Proteomic, Functional, and Domain-Based Analysis of In Vivo 14-3-3 Binding Proteins Involved in Cytoskeletal Regulation and Cellular Organization

• Published in: Current biology Vol. 14; no. 16; pp. 1436 - 1450
• Main Authors: Jin, Jing, Smith, F.Donelson, Stark, Chris, Wells, Clark D., Fawcett, James P., Kulkarni, Sarang, Metalnikov, Pavel, O'Donnell, Paul, Taylor, Paul, Taylor, Lorne, Zougman, Alexandre, Woodgett, James R., Langeberg, Lorene K., Scott, John D., Pawson, Tony
• Format: Journal Article
• Language: English
• Published: England Elsevier Inc 24.08.2004
• Subjects: 14-3-3 Proteins; Actins - physiology; Animals; Cell Differentiation - genetics; Cell Size - genetics; Cells, Cultured; Cluster Analysis; Computational Biology; Cyclic AMP-Dependent Protein Kinases - metabolism; Cytoskeleton - genetics; Cytoskeleton - physiology; DNA Primers; DNA, Complementary - genetics; Dogs; Fluorescent Antibody Technique; GTP-Binding Proteins - genetics; GTP-Binding Proteins - metabolism; Guanine Nucleotide Exchange Factors - metabolism; Humans; Mass Spectrometry; Mice; Phosphorylation; Precipitin Tests; Protein Structure, Tertiary - physiology; Protein-Serine-Threonine Kinases - genetics; Protein-Serine-Threonine Kinases - metabolism; Proteins - metabolism; Proteins - physiology; Proteomics - methods; Rho Guanine Nucleotide Exchange Factors; Transfection; Tyrosine 3-Monooxygenase - metabolism
• ISSN: 0960-9822; 1879-0445
• DOI: 10.1016/j.cub.2004.07.051

Background: 14-3-3 proteins are abundant and conserved polypeptides that mediate the cellular effects of basophilic protein kinases through their ability to bind specific peptide motifs phosphorylated on serine or threonine.
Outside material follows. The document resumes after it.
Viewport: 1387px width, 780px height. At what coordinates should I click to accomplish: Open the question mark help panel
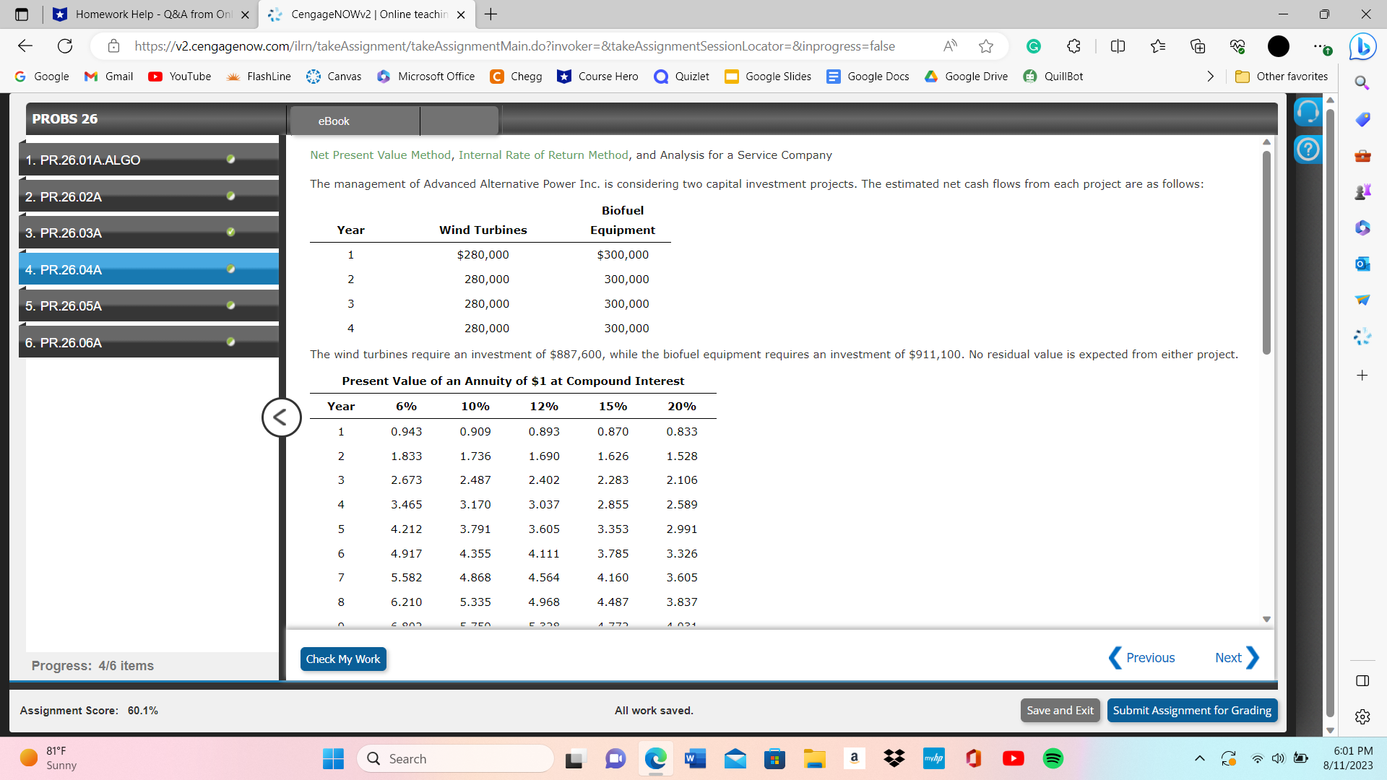pos(1308,150)
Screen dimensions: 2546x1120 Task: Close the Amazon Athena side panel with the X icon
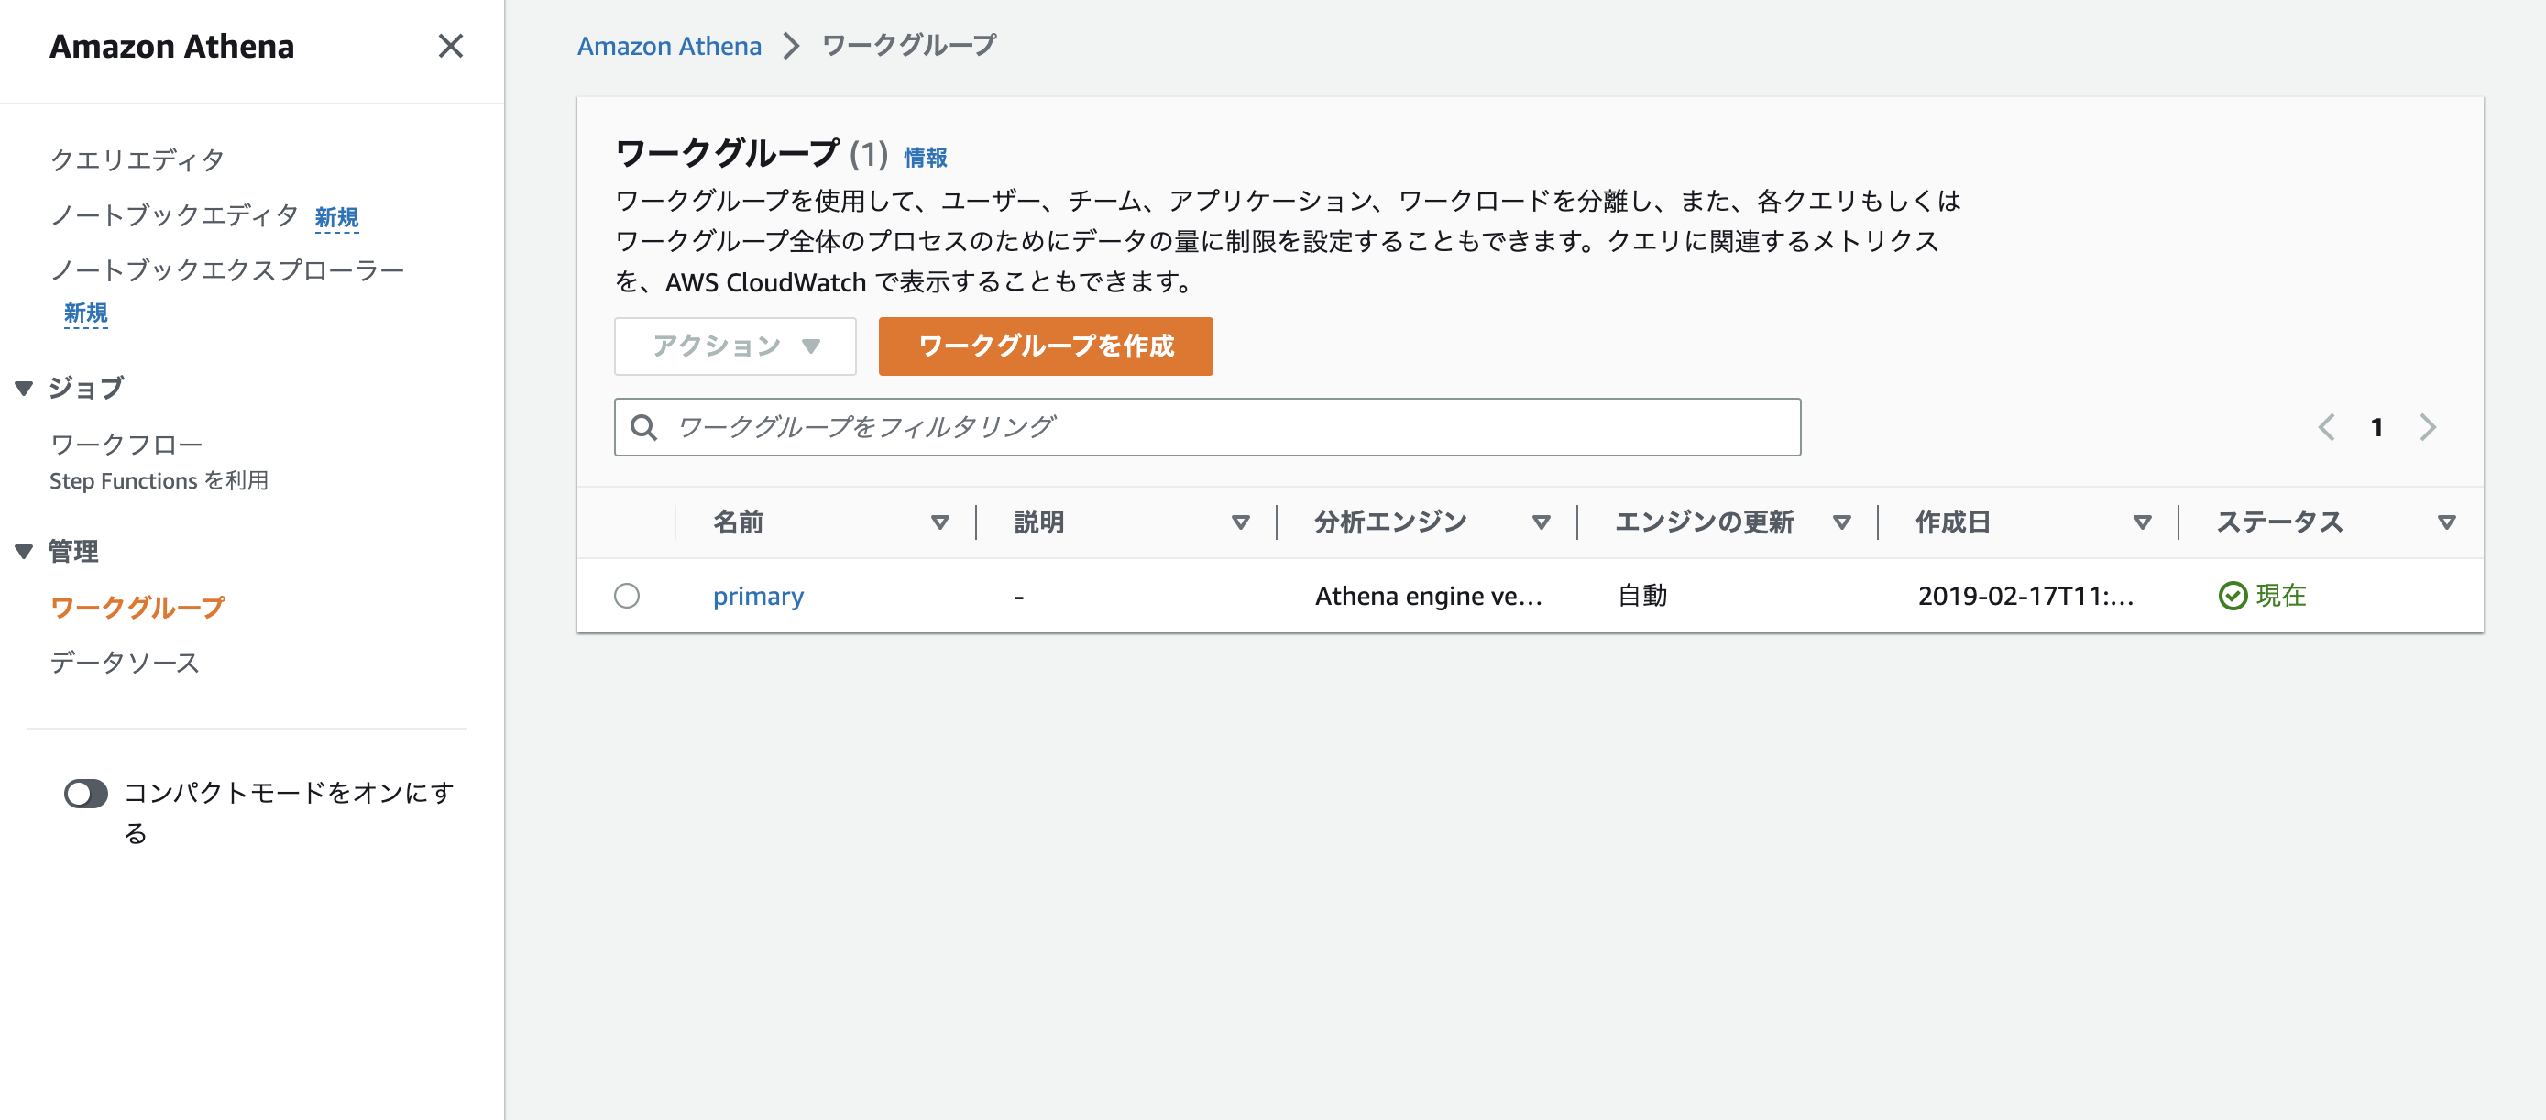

Results: We have used mass spectrometry to analyze proteins that associate with 14-3-3 isoforms in HEK293 cells. This identified 170 unique 14-3-3-associated proteins, which show only modest overlap with previous 14-3-3 binding partners isolated by affinity chromatography. To explore this large set of proteins, we developed a domain-based hierarchical clustering technique that distinguishes structurally and functionally related subsets of 14-3-3 target proteins. This analysis revealed a large group of 14-3-3 binding partners that regulate cytoskeletal architecture. Inhibition of 14-3-3 phosphoprotein recognition in vivo indicates the general importance of such interactions in cellular morphology and membrane dynamics. Using tandem proteomic and biochemical approaches, we identify a phospho-dependent 14-3-3 binding site on the A kinase anchoring protein (AKAP)-Lbc, a guanine nucleotide exchange factor (GEF) for the Rho GTPase. 14-3-3 binding to AKAP-Lbc, induced by PKA, suppresses Rho activation in vivo. Conclusion: 14-3-3 proteins can potentially engage around 0.6% of the human proteome. Domain-based clustering has identified specific subsets of 14-3-3 targets, including numerous proteins involved in the dynamic control of cell architecture. This notion has been validated by the broad inhibition of 14-3-3 phosphorylation-dependent binding in vivo and by the specific analysis of AKAP-Lbc, a RhoGEF that is controlled by its interaction with 14-3-3.